#### WHAT THE TASK REQUIRES
From top to bottom, write out the listing exactly.

#### MATERIALS PROVIDED
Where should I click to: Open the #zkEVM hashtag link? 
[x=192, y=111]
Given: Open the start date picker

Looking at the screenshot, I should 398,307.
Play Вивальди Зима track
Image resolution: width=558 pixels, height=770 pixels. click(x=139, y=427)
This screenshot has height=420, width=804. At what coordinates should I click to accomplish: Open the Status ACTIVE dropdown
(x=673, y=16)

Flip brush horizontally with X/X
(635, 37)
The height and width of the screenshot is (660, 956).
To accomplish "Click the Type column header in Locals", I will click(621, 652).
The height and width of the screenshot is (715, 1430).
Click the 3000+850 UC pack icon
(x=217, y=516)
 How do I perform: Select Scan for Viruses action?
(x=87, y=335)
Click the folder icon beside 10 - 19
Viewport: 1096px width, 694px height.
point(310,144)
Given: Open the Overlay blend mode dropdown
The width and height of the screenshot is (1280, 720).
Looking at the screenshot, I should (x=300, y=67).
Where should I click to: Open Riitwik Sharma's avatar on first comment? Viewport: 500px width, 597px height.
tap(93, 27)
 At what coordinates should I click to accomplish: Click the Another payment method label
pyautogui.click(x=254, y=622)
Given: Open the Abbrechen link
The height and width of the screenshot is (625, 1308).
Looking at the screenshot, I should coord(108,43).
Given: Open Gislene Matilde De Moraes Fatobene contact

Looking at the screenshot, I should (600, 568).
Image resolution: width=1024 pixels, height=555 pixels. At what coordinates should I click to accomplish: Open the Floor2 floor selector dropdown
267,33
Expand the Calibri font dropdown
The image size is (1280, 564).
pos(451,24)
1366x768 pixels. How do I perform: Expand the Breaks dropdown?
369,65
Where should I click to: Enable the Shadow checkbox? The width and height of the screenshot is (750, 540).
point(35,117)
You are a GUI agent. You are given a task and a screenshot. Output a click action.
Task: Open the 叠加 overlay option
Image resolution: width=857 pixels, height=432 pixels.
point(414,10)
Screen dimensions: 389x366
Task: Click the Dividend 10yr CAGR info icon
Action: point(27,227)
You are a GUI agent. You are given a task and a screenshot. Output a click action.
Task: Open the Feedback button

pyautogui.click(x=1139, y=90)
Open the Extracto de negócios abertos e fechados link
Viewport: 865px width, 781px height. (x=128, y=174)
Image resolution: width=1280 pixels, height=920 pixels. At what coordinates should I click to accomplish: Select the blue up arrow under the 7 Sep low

#### SOLVED EXERCISE
Where should I click to: Open the #zkEVM hashtag link? 
[x=192, y=111]
Given: Open the start date picker

Looking at the screenshot, I should 398,307.
Play Вивальди Зима track
Image resolution: width=558 pixels, height=770 pixels. click(x=139, y=427)
This screenshot has height=420, width=804. At what coordinates should I click to accomplish: Open the Status ACTIVE dropdown
(x=673, y=16)

Flip brush horizontally with X/X
(635, 37)
The height and width of the screenshot is (660, 956).
To accomplish "Click the Type column header in Locals", I will click(621, 652).
The height and width of the screenshot is (715, 1430).
Click the 3000+850 UC pack icon
(x=217, y=516)
 How do I perform: Select Scan for Viruses action?
(x=87, y=335)
Click the folder icon beside 10 - 19
Viewport: 1096px width, 694px height.
point(310,144)
Given: Open the Overlay blend mode dropdown
The width and height of the screenshot is (1280, 720).
Looking at the screenshot, I should (x=300, y=67).
Where should I click to: Open Riitwik Sharma's avatar on first comment? Viewport: 500px width, 597px height.
tap(93, 27)
 At what coordinates should I click to accomplish: Click the Another payment method label
pyautogui.click(x=254, y=622)
Given: Open the Abbrechen link
The height and width of the screenshot is (625, 1308).
Looking at the screenshot, I should coord(108,43).
Given: Open Gislene Matilde De Moraes Fatobene contact

Looking at the screenshot, I should (600, 568).
Image resolution: width=1024 pixels, height=555 pixels. At what coordinates should I click to accomplish: Open the Floor2 floor selector dropdown
267,33
Expand the Calibri font dropdown
The image size is (1280, 564).
pos(451,24)
1366x768 pixels. How do I perform: Expand the Breaks dropdown?
369,65
Where should I click to: Enable the Shadow checkbox? The width and height of the screenshot is (750, 540).
point(35,117)
You are a GUI agent. You are given a task and a screenshot. Output a click action.
Task: Open the 叠加 overlay option
Image resolution: width=857 pixels, height=432 pixels.
point(414,10)
Screen dimensions: 389x366
Task: Click the Dividend 10yr CAGR info icon
Action: point(27,227)
You are a GUI agent. You are given a task and a screenshot. Output a click action.
Task: Open the Feedback button

pyautogui.click(x=1139, y=90)
Open the Extracto de negócios abertos e fechados link
Viewport: 865px width, 781px height. (x=128, y=174)
Image resolution: width=1280 pixels, height=920 pixels. At what coordinates should I click to accomplish: Select the blue up arrow under the 7 Sep low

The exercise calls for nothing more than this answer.